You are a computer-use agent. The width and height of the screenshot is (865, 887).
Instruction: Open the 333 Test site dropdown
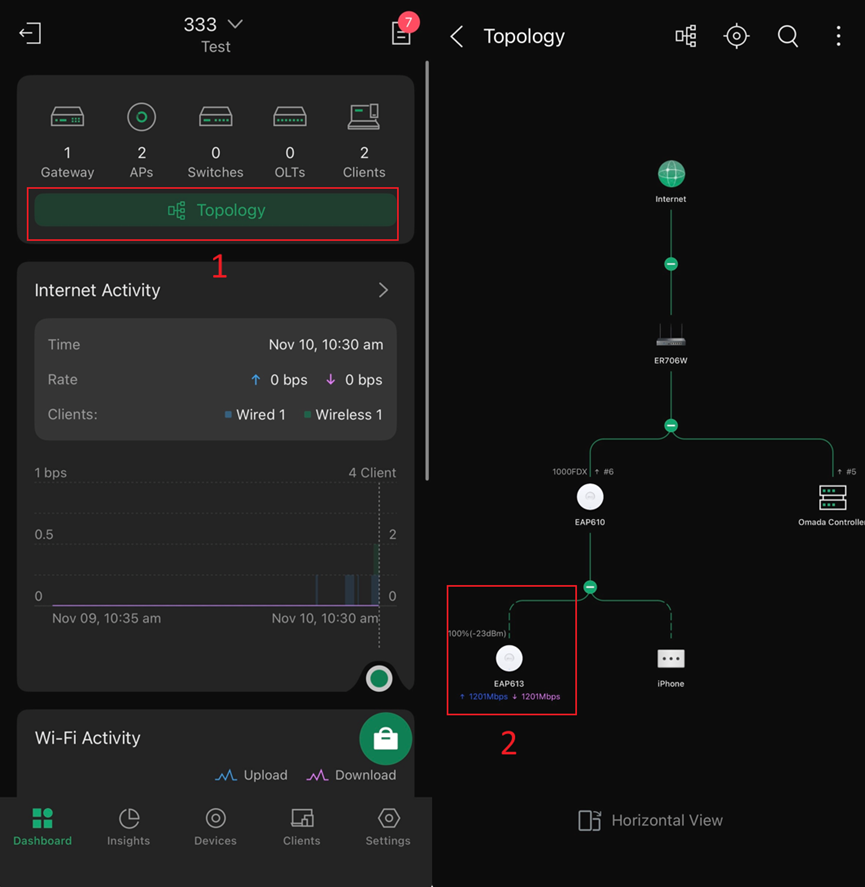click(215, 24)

—————

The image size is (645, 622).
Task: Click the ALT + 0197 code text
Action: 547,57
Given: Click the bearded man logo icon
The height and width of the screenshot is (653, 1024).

—————

§ What needs to be done
Would you print exactly and only the lines of the material above that run from the line with "Given: Click the bearded man logo icon" through the line with "The height and", both included?

§ Answer to the exercise
Given: Click the bearded man logo icon
The height and width of the screenshot is (653, 1024).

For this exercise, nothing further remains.